Do we need booster shots to fight Omicron? Experts divided
Global News
New evidence is leading some scientists to recommend booster shots, due to worries about the Omicron COVID-19 variant.
As researchers learn more about the Omicron variant of COVID-19, some say that booster shots are looking like an increasingly good idea to help fight the pandemic.
“If there was no Omicron in the picture, I think that two doses would have been sufficient for us,” said Sabina Vohra-Miller, founder of Unambiguous Science, a health information organization, although health authorities “strongly” recommend Canadians 50 and older receive the booster to protect against Delta.
“Now that Omicron is in the picture, making sure that Canadians are protected against this variant is going to be important.”
The tipping point is a set of new studies that seem to show that the Omicron variant is better able to evade the protection provided by two doses than previous COVID-19 variants.

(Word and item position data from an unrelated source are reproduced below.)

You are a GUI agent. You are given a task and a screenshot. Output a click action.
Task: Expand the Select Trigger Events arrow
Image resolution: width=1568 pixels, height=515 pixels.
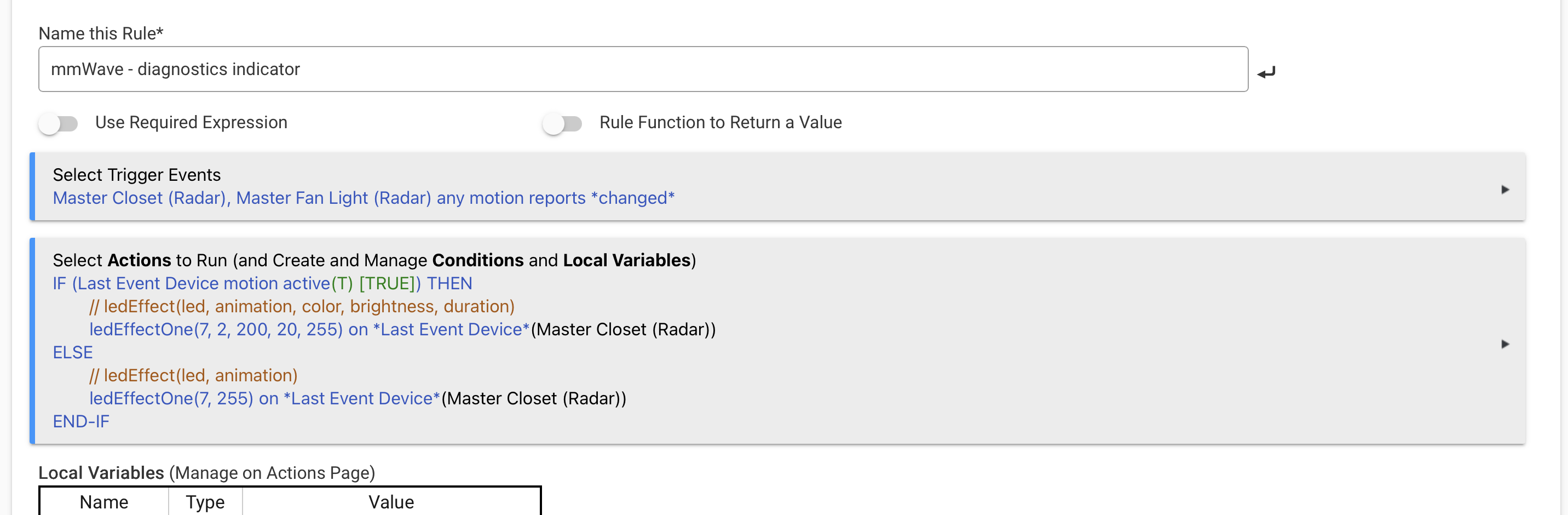coord(1504,190)
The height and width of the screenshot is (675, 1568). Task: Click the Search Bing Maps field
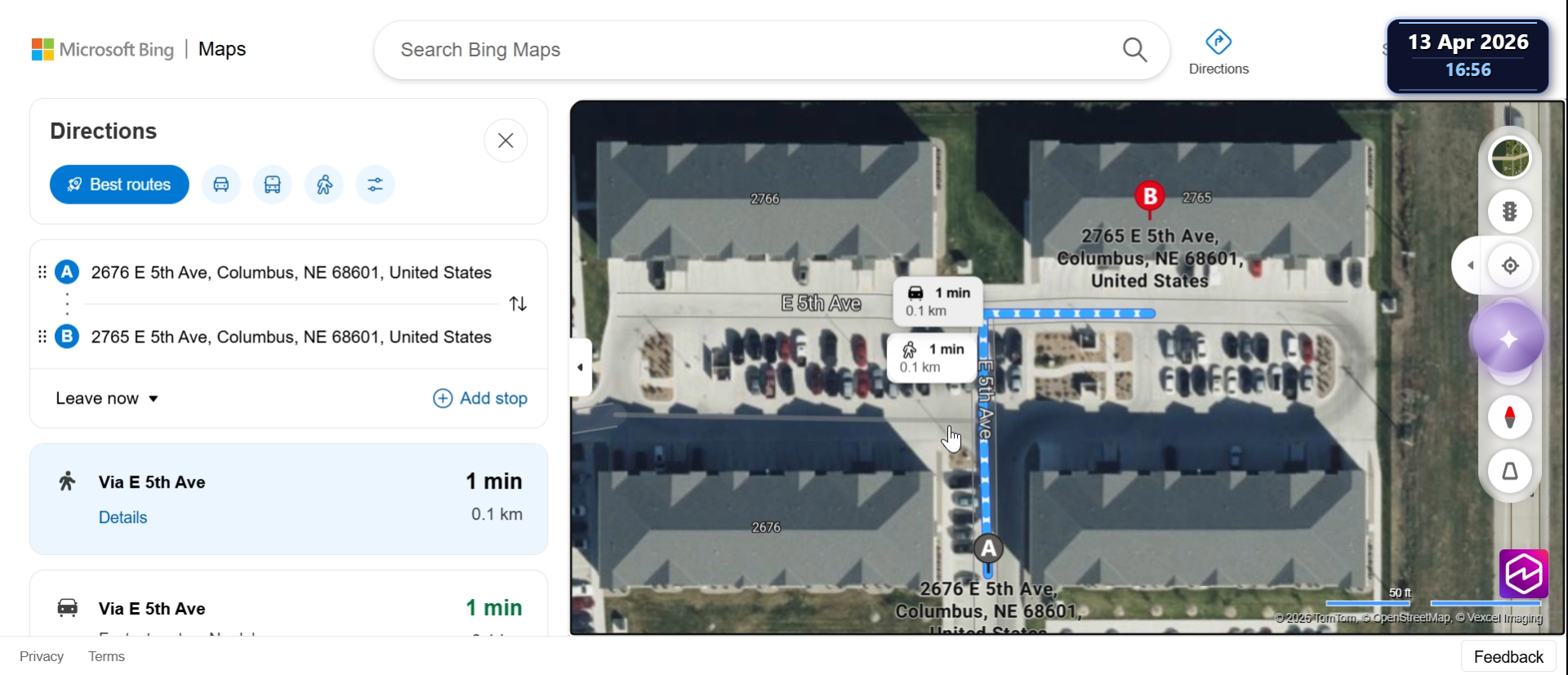coord(755,50)
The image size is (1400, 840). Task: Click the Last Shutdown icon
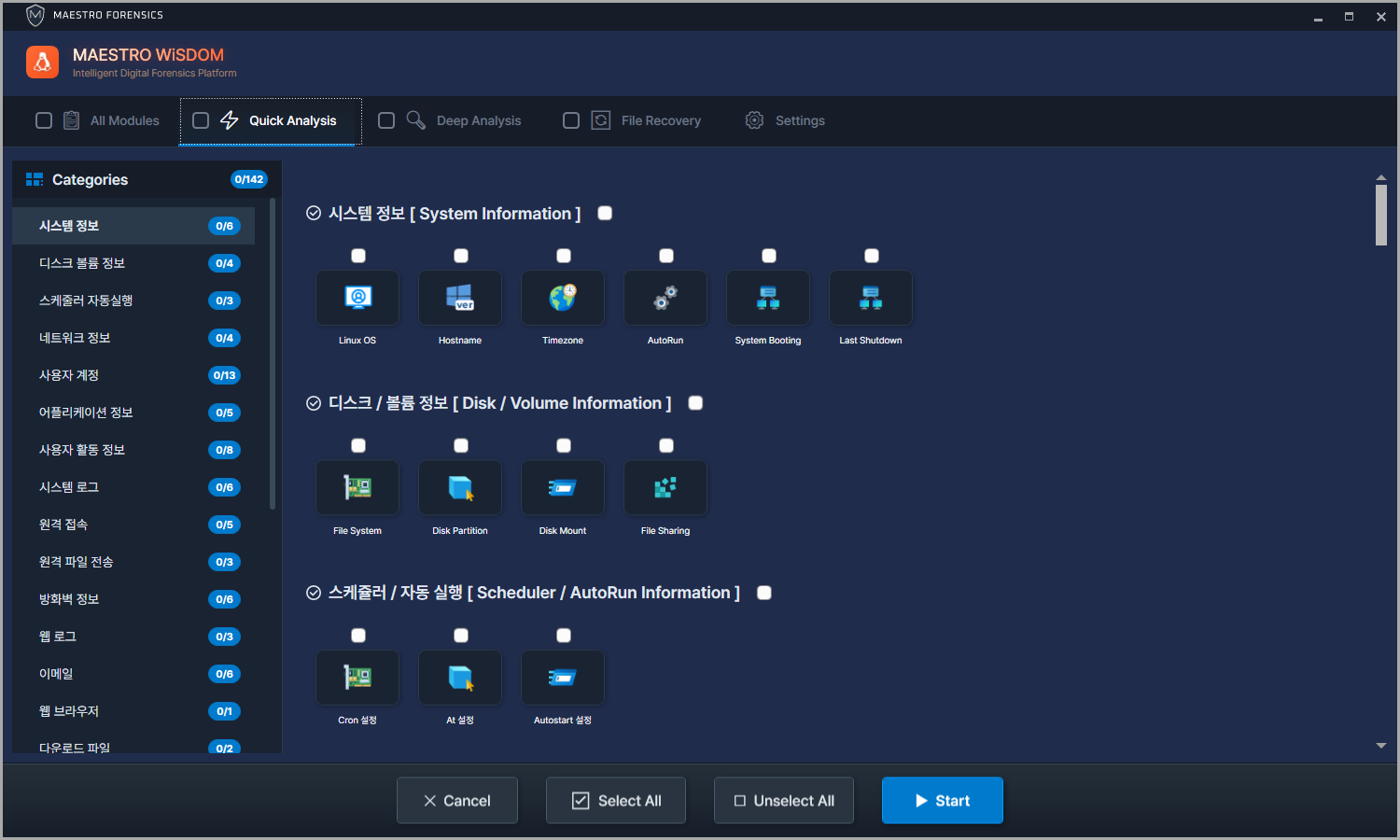[x=871, y=299]
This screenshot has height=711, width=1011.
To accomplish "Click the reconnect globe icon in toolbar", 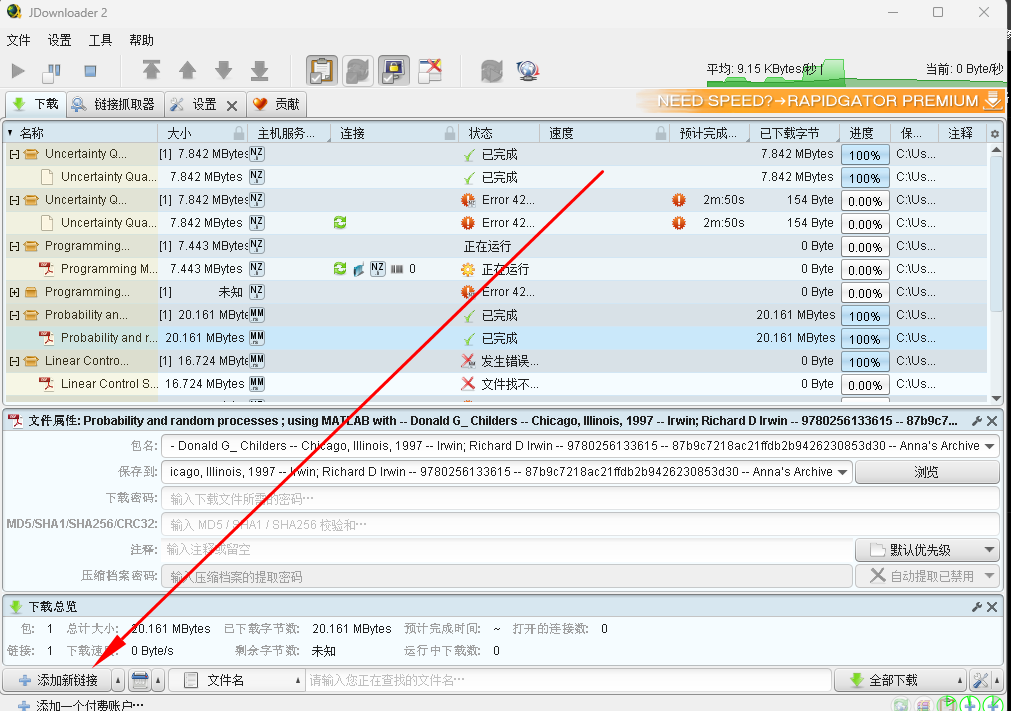I will [528, 71].
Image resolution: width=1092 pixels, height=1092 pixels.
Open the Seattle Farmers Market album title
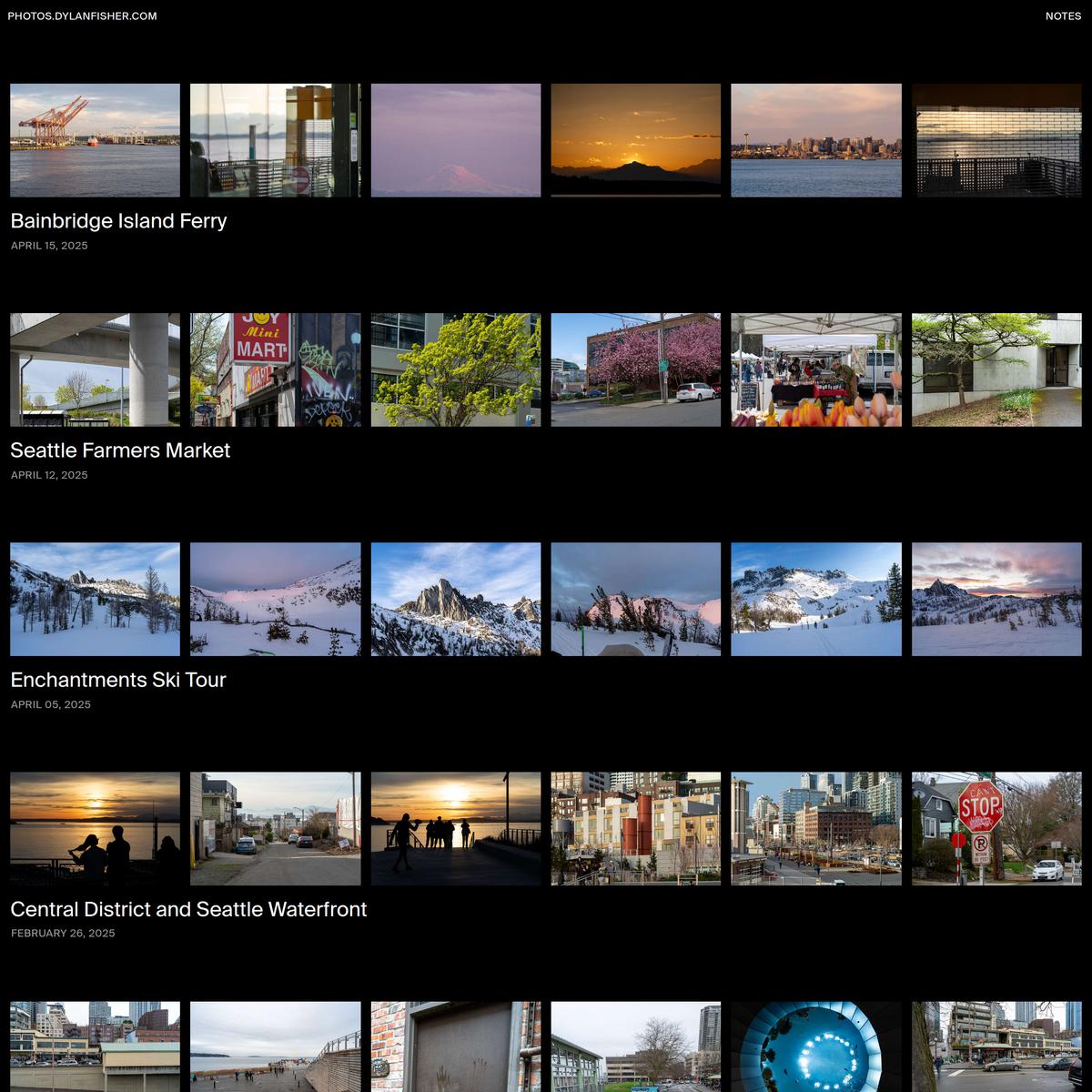(120, 450)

On Wednesday, in the first official statement from vaccine manufacturers on the likely efficacy of their shot against Omicron, BioNTech and Pfizer said that two vaccine doses resulted in significantly lower neutralizing antibodies but that a third dose of their vaccine increased the neutralizing antibodies by a factor of 25.
Blood obtained from people that had their third booster shot a month ago neutralized the Omicron variant about as effectively as blood after two doses fought off the original virus first identified in China, the companies said.
Meanwhile, a preliminary study published by researchers at the Africa Health Research Institute in South Africa on Tuesday also said Omicron could partially evade protection from two doses of the Pfizer/BioNTech vaccine and suggested a third shot might help fend off infection. The study has not been peer-reviewed.
There is no significant data yet on how vaccines from Moderna, Johnson & Johnson and other drugmakers hold up against the new variant but they are expected to release their own data within weeks.